From Peaceful Protests to Armed Struggle

Meanwhile, beyond the courtroom, the struggle continued with demonstrations against the laws that required blacks to carry identity passes when traveling outside their segregated areas. Two protests in particular stand out. One was when more than 2,000 women, including Winnie Mandela (now the ex-wife of Nelson Mandela), marched on the seat of government in Pretoria, proclaiming, “When you touch the women, you’ve struck a rock. You will be crushed!” But before the regime could be crushed, the women were arrested, and a pregnant Winnie almost lost her baby. 

The second of those demonstrations, in Sharpeville in 1961, led to the deaths of 69 protesters, who were shot by police.
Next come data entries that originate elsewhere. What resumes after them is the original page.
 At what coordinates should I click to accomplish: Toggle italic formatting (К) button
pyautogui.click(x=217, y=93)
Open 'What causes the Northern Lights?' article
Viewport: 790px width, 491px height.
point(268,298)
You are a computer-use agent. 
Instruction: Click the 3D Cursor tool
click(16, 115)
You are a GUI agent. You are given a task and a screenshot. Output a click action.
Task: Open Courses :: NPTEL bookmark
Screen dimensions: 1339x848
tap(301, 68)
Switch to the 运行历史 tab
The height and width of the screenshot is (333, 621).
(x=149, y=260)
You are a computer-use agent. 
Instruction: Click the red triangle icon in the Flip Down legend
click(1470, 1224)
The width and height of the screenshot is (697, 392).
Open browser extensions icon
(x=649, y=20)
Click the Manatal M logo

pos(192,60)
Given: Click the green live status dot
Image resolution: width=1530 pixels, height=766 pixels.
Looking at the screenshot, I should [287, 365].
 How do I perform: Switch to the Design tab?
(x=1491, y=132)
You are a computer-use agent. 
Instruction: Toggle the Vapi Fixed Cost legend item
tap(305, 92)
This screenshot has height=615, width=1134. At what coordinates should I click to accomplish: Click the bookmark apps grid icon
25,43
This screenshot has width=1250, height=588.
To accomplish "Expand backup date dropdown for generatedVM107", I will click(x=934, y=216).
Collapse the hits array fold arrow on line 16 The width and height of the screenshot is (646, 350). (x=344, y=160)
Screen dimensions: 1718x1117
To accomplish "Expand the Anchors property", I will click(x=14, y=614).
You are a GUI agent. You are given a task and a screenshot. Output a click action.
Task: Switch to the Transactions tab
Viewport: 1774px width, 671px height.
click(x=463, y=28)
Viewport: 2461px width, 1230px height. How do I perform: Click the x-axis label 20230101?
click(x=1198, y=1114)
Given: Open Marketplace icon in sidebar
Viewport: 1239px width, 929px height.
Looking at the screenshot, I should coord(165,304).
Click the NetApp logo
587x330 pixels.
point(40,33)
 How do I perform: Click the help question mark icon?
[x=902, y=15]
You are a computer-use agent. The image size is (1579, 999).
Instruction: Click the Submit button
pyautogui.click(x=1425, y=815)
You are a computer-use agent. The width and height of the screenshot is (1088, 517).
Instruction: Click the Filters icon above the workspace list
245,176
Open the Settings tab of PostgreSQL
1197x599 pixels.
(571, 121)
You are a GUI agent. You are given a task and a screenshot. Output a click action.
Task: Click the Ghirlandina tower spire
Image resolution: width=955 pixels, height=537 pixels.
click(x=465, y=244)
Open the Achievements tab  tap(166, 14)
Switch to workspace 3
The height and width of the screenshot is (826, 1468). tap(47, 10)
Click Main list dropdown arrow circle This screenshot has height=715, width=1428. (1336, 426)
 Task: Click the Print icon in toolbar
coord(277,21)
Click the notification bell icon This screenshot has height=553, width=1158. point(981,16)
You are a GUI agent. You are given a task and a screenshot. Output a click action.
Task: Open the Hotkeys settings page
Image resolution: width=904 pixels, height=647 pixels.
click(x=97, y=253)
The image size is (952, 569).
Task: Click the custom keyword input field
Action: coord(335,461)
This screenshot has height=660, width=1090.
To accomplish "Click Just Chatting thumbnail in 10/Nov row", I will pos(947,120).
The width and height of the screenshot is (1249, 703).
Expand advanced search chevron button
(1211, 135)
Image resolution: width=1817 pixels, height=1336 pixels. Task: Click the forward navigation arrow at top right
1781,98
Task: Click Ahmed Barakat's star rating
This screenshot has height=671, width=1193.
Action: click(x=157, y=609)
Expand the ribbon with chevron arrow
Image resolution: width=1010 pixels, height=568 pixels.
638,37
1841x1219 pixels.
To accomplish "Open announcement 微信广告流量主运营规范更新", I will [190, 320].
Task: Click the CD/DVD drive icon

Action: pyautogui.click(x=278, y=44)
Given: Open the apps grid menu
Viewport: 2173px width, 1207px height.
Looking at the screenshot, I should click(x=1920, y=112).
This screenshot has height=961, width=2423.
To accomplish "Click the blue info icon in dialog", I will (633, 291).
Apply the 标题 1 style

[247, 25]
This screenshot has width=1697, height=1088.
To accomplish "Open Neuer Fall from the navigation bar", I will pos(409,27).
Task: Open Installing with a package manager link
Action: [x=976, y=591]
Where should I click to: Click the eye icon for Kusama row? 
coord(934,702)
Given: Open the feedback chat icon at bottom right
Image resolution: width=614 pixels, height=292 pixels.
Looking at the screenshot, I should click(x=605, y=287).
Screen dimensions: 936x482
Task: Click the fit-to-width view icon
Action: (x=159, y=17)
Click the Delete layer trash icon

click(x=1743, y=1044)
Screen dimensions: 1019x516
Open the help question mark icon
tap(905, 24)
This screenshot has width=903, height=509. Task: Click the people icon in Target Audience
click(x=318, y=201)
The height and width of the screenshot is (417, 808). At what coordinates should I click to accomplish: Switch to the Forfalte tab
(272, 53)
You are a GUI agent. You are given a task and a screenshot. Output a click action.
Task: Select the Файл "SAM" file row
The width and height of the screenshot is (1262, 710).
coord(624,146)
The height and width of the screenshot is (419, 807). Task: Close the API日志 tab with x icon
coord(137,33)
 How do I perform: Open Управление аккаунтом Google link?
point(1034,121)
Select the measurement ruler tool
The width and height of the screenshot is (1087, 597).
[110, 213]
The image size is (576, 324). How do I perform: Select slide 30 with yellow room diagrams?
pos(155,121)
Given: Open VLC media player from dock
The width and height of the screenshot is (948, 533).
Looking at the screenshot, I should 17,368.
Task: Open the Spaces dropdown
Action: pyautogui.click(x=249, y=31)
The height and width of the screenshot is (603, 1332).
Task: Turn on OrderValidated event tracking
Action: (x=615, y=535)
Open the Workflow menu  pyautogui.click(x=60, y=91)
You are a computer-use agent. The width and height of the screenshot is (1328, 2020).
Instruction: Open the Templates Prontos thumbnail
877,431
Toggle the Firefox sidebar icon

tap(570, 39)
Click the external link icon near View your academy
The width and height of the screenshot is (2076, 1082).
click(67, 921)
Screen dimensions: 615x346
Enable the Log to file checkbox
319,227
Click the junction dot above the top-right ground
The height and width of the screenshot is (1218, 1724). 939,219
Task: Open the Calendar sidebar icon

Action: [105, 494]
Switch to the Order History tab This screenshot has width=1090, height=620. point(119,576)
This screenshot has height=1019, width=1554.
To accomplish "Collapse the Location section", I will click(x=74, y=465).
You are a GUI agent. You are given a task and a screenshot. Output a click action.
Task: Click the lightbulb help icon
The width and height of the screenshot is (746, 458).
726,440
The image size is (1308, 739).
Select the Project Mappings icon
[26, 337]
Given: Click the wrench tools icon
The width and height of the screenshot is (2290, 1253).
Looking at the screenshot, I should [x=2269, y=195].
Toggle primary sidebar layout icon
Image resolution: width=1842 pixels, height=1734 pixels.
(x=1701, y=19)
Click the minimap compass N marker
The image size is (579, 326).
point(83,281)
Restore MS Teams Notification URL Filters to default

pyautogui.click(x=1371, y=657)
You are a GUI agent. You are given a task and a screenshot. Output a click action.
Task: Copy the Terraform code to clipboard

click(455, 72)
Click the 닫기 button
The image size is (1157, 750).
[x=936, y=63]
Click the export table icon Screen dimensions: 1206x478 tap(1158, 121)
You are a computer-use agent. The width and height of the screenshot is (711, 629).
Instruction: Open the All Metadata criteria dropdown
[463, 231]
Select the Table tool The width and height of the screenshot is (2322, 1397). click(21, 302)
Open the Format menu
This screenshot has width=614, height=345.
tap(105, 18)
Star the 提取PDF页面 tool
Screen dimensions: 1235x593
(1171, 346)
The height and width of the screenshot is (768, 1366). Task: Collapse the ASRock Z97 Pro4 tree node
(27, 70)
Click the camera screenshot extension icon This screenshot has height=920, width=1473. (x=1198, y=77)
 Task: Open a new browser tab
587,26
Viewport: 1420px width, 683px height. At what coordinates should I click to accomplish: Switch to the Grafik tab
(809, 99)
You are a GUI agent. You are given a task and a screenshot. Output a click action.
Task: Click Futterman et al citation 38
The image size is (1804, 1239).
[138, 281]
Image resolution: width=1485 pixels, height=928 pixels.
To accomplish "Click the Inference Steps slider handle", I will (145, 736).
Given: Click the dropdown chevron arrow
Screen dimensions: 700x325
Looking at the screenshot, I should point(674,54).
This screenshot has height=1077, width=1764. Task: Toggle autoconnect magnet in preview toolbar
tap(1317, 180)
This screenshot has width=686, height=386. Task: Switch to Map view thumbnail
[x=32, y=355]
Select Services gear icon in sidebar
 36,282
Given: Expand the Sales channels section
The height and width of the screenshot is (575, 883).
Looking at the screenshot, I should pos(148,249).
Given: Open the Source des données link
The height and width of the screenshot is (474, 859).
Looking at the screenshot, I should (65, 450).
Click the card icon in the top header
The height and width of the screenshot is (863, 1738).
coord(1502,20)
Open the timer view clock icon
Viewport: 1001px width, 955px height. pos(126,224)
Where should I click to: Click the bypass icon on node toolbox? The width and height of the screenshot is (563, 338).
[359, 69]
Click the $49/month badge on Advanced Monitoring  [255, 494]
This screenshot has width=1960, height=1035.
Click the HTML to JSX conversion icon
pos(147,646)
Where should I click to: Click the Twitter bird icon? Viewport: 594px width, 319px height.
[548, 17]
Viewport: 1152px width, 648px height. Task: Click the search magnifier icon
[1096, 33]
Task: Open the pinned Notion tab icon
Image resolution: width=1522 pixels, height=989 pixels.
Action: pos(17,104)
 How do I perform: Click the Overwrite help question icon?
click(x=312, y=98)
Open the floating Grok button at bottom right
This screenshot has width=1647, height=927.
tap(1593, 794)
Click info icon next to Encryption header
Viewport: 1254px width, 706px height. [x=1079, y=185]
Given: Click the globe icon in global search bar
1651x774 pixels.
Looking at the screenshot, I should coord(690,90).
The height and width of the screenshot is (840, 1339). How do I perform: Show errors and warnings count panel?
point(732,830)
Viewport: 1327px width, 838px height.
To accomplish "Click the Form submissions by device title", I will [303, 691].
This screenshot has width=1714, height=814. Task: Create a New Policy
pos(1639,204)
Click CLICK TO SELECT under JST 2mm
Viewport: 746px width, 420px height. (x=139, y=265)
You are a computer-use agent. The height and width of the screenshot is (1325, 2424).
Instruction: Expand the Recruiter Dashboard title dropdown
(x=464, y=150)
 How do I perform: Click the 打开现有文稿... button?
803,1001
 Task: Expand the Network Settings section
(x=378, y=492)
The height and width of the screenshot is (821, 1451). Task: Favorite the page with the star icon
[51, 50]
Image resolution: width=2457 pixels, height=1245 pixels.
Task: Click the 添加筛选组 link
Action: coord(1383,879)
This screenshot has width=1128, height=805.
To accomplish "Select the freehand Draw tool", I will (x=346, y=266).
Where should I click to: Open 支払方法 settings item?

And as South African writer Max du Preez recalled in his book The Rough Guide to Nelson Mandela, it was “a defining moment in South African history,” demonstrating to the world “that apartheid was a violent and racist policy, and dispelled all notions of it being a morally justifiable strategy of ‘separate development’ of races.”

Yet the government declared a state of emergency and banned all protest movements, including the ANC, which resulted in most of the organization’s leaders going underground or into exile.

It was then — in mid-1961– that Mandela persuaded the ANC of the efficacy of armed struggle, arguing, “If peaceful protest is met with violence, its efficacy is at an end.”

Once again, the ANC was torn by division over this approach. But in the end, most signed on and Mandela went underground, darting from place to place, earning the nickname “the Black Pimpernel.” During that time, he also traveled around the continent, drumming up support for the cause, though the commencement of armed struggle cost him much support in the West.

The ANC in Exile

Thousands of young South Africans — mostly black, but including whites, Indians and coloreds — followed Mandela underground, and over the next few years they launched sporadic attacks inside the country. But on Aug. 5, 1962, Mandela, dressed as a chauffeur, was caught and arrested. He was later tried and sentenced to life in prison, and the ANC would not be the same for the next 27 years.